++++ TEXTE SOURCE ++++

DGConnect est une bibliothèque digitale de Vanden Broele

La période de prudence pré-électorale : à vos marques, prêts ? Ne décidez pas trop vite !

Le 13 octobre 2024 auront lieu les élections communales et provinciales et par conséquent le renouvellement des organes communaux et paracommunaux. Les conseils communaux seront installés le premier lundi du mois de décembre qui suit les élections, à savoir le 2 décembre 2024.

Si le Code de la Démocratie Locale et de la Décentralisation en son article L1121-2 a bien prévu une période d’expédition des affaires courantes pour les organes communaux (collège/conseil) qui débute le lendemain des élections jusqu’à l’installation de leurs successeurs, et ce, sans préjudice de l’application de l’article L1122-1 §4, le texte est par contre muet sur l’attitude à adopter quant aux actes et décisions pris avant les élections.

Cependant, lors des derniers scrutins communaux et notamment en 2018[1], une circulaire de la ministre des Pouvoirs locaux avait été publiée quelques mois avant les élections afin de rappeler aux communes et provinces ces notions de prudence pré-électorale. Cette circulaire sera sans doute à nouveau adressée vers le mois de mars 2024 aux responsables des autorités concernées.

Si le principe général de droit qui consacre la continuité du service public est bien connu et considéré comme une des lois essentielles du service public, il n’est pas toujours aisé de déterminer quelles sont les décisions concernées par ce principe dont les contours ont toujours été flous et sources de controverses.

Or, il faut veiller à ce que les actes et décisions pris par les organes sortants soient bien motivés par ce principe et n’entament pas l’autonomie des organes renouvelés.

On peut trouver dans la doctrine et la jurisprudence de nombreuses interprétations du principe de continuité du service public desquelles on peut retenir les notions qui le composent, à savoir la permanence des institutions publiques et la régularité/le fonctionnement du service public[2]. Toute décision qui ne rencontrerait pas strictement ces éléments ne devrait pas être prise par les organes sortants.

Il faut donc se demander pour chaque décision prise par les organes communaux pendant la période de prudence si ces notions de permanence et de régularité existent. Autrement dit, est-ce que telle décision est strictement nécessaire au maintien et au caractère régulier du service public ?

++++

__EXERCICE PROPOSÉ__
Répondez brièvement à ces questions sur le texte relatif à la prudence pré-électorale.
(a) À quelle date les conseils communaux seront-ils installés après les élections ?
(b) Quel article du Code de la Démocratie Locale et de la Décentralisation prévoit une période d'expédition des affaires courantes ?
(c) Quelles notions composent le principe de continuité du service public ?

++++ DONNÉES FOURNIES ++++

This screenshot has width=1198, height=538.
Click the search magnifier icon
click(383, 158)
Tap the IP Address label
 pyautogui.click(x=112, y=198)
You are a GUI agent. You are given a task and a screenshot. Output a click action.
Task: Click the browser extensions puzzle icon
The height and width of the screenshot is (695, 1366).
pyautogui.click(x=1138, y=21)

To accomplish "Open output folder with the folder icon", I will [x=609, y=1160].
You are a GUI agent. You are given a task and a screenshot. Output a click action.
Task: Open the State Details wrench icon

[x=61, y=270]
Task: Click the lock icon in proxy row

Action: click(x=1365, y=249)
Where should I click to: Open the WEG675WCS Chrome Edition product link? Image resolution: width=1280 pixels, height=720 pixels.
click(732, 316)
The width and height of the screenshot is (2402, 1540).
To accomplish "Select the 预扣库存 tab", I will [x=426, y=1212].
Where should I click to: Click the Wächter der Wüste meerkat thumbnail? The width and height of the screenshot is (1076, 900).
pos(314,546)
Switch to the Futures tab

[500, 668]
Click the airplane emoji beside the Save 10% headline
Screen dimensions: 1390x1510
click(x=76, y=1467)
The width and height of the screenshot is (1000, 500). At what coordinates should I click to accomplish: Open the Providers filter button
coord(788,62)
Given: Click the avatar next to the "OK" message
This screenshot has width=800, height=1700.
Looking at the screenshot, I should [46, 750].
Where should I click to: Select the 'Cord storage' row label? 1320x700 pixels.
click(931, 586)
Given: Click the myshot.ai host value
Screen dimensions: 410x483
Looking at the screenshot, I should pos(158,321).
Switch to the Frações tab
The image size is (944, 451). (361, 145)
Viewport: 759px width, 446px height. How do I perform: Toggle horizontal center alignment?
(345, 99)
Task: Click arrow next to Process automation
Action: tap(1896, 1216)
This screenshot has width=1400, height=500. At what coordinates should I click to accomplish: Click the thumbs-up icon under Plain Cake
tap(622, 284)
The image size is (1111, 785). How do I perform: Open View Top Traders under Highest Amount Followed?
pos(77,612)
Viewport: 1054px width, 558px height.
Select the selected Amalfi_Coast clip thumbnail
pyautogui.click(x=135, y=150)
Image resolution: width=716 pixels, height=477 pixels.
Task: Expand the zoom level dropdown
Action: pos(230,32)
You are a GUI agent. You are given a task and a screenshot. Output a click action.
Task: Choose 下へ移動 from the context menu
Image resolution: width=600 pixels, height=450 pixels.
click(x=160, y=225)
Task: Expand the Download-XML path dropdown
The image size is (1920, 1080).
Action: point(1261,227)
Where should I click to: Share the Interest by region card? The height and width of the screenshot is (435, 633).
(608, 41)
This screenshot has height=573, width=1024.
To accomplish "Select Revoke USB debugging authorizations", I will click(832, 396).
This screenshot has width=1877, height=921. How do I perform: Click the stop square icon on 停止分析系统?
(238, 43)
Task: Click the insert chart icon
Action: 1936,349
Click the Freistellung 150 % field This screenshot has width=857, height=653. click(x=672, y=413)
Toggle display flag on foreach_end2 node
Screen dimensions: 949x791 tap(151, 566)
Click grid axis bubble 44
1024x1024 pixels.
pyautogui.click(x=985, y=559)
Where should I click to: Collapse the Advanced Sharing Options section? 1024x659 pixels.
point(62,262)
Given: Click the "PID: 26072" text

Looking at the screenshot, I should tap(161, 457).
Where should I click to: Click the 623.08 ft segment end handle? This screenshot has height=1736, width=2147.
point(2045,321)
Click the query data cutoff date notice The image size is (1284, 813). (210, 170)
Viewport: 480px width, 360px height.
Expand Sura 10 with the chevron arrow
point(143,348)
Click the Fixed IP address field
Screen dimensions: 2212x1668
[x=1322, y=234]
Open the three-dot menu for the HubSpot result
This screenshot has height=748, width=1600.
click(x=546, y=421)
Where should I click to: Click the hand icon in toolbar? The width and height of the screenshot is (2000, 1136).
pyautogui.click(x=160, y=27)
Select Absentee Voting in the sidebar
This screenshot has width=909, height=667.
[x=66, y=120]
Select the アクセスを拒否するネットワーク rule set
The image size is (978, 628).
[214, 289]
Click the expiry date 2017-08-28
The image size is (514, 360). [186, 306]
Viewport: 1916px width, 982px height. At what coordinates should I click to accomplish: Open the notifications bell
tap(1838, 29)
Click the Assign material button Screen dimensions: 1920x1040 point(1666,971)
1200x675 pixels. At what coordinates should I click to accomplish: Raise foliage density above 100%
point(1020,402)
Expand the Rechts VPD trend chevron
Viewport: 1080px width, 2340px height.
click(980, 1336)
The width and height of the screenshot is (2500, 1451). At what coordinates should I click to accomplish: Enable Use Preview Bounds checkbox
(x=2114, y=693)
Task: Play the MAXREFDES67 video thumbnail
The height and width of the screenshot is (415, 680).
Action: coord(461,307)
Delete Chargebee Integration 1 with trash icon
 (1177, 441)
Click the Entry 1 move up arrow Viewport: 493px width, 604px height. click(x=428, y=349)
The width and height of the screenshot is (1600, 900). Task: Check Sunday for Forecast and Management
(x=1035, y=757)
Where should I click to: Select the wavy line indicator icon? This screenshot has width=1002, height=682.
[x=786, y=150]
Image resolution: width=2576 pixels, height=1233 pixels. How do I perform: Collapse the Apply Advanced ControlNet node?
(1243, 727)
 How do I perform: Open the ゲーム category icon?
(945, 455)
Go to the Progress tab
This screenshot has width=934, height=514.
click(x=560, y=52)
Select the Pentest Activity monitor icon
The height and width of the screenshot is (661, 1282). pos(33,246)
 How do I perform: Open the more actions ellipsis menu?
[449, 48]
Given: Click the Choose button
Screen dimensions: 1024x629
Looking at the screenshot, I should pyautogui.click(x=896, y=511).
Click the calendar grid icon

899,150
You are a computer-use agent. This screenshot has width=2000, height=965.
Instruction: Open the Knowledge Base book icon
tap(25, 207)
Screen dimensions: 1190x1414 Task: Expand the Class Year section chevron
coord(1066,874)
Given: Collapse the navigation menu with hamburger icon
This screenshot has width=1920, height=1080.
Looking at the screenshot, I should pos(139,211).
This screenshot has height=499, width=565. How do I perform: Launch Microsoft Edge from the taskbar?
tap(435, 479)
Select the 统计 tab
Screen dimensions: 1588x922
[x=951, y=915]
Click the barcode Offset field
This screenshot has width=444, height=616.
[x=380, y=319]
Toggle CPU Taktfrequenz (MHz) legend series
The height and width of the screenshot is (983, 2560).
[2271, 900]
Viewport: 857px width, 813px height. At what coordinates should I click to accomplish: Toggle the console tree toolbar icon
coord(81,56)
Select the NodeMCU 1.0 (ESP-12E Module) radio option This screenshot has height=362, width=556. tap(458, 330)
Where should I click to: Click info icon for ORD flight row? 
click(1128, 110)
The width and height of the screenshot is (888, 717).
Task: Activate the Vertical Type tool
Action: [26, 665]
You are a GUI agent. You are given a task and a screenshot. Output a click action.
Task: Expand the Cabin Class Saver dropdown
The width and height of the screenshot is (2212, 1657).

++++

__RÉPONSE ATTENDUE__
(a) Le 2 décembre 2024.
(b) L'article L1121-2.
(c) La permanence des institutions publiques et la régularité/le fonctionnement du service public.